We estimate the standard deviation in the estimate of the project value by using the annualized standard deviation in firm value of publicly traded firms in the beverage markets, which is approximately 34.25%. Standard Deviation in Underlying Asset’s Value = 34.25%

Time to expiration = Period for which expansion option applies = 5 years .

Call Value= $ 234 Million

NPV of Limited Introduction = $ 400 Million - $ 500 Million = - $ 100 Million .

Value of Option to Expand to full market= $ 234 Million.

NPV of Project with option to expand = - $ 100 million + $ 234 million = $ 134 million .

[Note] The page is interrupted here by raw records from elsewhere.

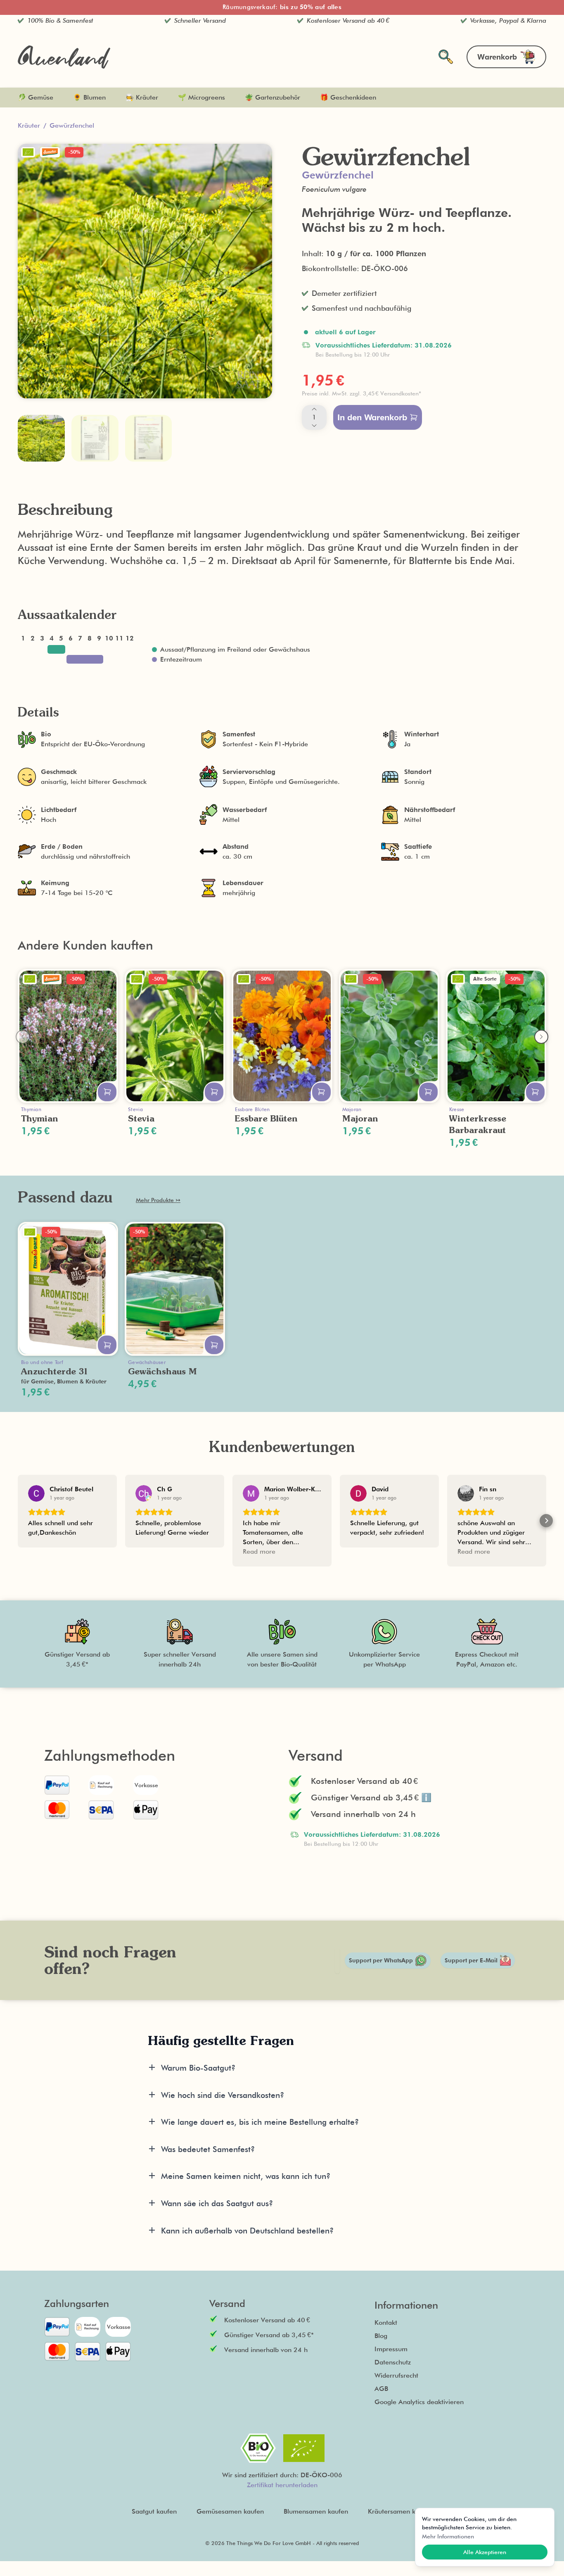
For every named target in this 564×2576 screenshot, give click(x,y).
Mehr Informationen (448, 2536)
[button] (419, 393)
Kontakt (385, 2322)
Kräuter (29, 125)
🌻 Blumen (89, 97)
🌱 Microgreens (201, 97)
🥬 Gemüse (35, 97)
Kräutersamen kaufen (400, 2511)
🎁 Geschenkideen (348, 97)
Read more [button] (259, 1551)
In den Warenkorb (372, 417)
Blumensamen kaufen (316, 2511)
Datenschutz (392, 2362)
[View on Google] (36, 1493)
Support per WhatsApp (381, 1960)
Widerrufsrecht (396, 2375)
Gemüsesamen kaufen (230, 2511)
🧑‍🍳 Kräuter (142, 97)
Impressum (391, 2349)
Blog (380, 2336)
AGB (381, 2389)
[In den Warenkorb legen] (107, 1092)
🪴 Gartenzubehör (272, 97)
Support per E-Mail (471, 1960)
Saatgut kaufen (154, 2511)
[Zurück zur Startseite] (64, 57)
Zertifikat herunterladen (282, 2485)
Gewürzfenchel (72, 125)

Therefore , Invest in the project

Option to abandon or shrink a project
The option to abandon a project can be viewed as a put option against the failure of a project. A firm may sometimes have the option to abandon a project, if the cash flows do not measure up to expectations. If abandoning the project allows the firm to save itself from further losses, this option can make a project more valuable. The exercise price is equal to the value of the project’s assets if sold or if used for alternative purposes. The exercise of this put option would occur if this were greater than the expected present value of future cashflows.

An Example of Abondon Option :

Airbus is considering a joint venture with Lear Aircraft to produce a small commercial airplane (capable of carrying 40-50 passengers on short haul flights) . Airbus will have to invest $ 500 million for a 50% share of the venture .Its share of the present value of expected cash flows is 480 million. Lear Aircraft, which is eager to enter into the deal, offers to buy Airbus’s 50% share of the investment anytime over the next five years for $ 400 million, if Airbus decides to get out of the venture. A simulation of the cash flows on this time share investment yields a variance in the present value of the cash flows from being in the partnership is 0.16. The project has a life of 30 years.

Value of the Underlying Asset (S) = PV of Cash Flows from Project = $ 480 million .

Strike Price (K) = Salvage Value from Abandonment = $ 400 million .

Variance in Underlying Asset’s Value = 0.16 .

Time to expiration = Life of the Project =5 years .

Dividend Yield = 1/Life of the Project = 1/30 = 0.033 (We are assuming that the project’s present value will drop by roughly 1/n each year into the project) .Assume that the five-year riskless rate is 6%. The value of the put option can be estimated as follows:

Value of Put =Ke-rt (1-N(d2))- Se-yt (1-N(d1)) =400 (exp(-0.06)(5) (1-0.4624) - 480 exp(-0.033)(5) (1-0.7882) = $ 73.23 million .

The value of this abandonment option has to be added on to the net present value of the project of -$ 20 million, yielding a total net present value with the abandonment option of $ 53.23 million.


Option to wait before investing
Sometimes it may be beneficial to defer the start of a project that currently has a positive NPV. This is because there is more value in waiting. This is analogous to the valuation of American call options (ie early exercise is allowable). Investing in a project immediately can be viewed as exercising an option, but sometimes it pays to wait and keep the option alive. The value of waiting is greatest when the cashflows forgone by waiting are small and there is greater volatility over future cashflows.

Real options are more often complex in practice:
– Cost of further investment or the price of abandonment is likely to vary over time.
– Abandonment of a project may occur at any time in a project and the reinstatement of a project may be possible.
– Postponement of a project and missing out on the first year’s cashflows in the anticipation of learning from them may sometimes provide no additional information.